◆ **Исходный текст**
▬▬▬▬▬▬

ТОП авторов и книг ИСКАТЬ КНИГУ В БИБЛИОТЕКЕ
Лучшая автомашина на оба Берлина платинового цвета «со всеми удобствами», как шутят артисты.
Темперамента у Дутро «хоть отбавляй». Да, да, надо убрать жесты, их непомерно много, вращение глазами, любовь к фортиссимо, которое в таких дозах делается навязчивым. Но ни на одно замечание актер не обижается, наоборот, в восторге, что ему, наконец, помогают найти роль от самого себя, а не его используют как типаж, незаменимый для воплощения оперных злодеев типа графа ди Луны в «Трубадуре». Однако есть обстоятельство, которое, может быть, расстроит наш альянс: бородка и усы. Тибулу они совершенно ни к чему — а Дутро необходимы.
— Я — особый тип. Это сам Вальтер Фельзенштейн считает. Я и Риголетто — все роли пою в своей «натуре», — говорит он, приветливо улыбаясь и излучая «чарующий блеск» карих глаз.
Но на меня это сообщение не производит никакого впечатления:
— Если хотите сыграть эту роль, дайте мне слово, что не позднее первого мая у вас будет гладко выбритое лицо. Иначе и репетировать с вами не буду.

▬▬▬▬▬▬

◆ **Данные для проверки**
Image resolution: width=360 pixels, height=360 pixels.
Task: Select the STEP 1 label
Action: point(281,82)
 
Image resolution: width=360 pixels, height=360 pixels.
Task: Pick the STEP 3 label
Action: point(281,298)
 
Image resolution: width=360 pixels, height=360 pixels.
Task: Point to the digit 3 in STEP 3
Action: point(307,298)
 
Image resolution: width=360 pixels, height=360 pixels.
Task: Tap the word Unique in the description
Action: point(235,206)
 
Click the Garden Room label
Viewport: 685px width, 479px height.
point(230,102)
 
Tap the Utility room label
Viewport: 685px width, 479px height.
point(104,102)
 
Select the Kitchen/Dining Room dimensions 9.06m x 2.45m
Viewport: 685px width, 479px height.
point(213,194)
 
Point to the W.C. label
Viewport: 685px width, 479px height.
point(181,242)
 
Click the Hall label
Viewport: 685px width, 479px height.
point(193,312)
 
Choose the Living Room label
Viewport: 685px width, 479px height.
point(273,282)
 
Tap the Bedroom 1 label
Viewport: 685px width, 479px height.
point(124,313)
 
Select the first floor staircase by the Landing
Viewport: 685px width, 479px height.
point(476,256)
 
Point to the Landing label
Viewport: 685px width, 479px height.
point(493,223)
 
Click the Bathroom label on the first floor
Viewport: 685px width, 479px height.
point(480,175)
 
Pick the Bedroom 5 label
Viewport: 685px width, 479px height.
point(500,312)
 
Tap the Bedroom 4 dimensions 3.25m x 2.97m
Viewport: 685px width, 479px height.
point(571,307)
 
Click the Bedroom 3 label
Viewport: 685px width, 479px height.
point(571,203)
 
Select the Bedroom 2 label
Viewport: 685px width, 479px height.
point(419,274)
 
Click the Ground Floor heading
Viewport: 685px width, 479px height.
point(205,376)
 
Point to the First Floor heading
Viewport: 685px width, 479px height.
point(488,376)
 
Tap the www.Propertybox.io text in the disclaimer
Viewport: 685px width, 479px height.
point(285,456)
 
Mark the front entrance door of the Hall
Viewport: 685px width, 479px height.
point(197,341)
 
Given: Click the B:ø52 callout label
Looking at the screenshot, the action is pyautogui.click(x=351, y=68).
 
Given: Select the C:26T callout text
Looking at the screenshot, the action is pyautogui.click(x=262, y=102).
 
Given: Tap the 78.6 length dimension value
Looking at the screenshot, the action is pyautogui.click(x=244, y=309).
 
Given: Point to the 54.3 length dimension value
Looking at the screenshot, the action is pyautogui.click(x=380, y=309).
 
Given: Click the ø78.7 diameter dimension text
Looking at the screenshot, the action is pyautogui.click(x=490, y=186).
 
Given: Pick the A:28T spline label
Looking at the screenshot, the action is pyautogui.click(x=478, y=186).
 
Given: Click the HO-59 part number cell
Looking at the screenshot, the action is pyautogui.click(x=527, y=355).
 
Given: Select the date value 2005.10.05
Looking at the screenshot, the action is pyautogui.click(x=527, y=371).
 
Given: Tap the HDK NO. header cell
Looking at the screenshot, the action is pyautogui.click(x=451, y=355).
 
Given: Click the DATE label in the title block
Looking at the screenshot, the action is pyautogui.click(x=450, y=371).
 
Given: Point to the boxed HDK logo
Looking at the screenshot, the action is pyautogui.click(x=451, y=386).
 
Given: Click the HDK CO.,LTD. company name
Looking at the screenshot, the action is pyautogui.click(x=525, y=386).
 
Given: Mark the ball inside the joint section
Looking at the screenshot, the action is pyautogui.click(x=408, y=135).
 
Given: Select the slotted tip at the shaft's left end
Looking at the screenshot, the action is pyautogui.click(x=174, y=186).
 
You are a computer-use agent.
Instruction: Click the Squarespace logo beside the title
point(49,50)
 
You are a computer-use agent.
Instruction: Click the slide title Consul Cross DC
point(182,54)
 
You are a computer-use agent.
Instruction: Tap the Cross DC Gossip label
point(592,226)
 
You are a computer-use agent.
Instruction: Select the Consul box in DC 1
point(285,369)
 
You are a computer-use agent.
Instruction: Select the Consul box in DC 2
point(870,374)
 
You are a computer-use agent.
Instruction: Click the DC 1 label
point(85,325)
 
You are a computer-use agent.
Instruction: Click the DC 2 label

▬▬▬▬▬▬

◆ **Что требуется**
Объясните в одном–трех предложениях, почему, согласно исходному тексту, актер Дутро не обижается на замечания.

◆ **Готовый ответ**
Актер в восторге, что ему наконец помогают найти роль «от самого себя». Раньше его использовали как типаж, незаменимый для воплощения оперных злодеев вроде графа ди Луны в «Трубадуре».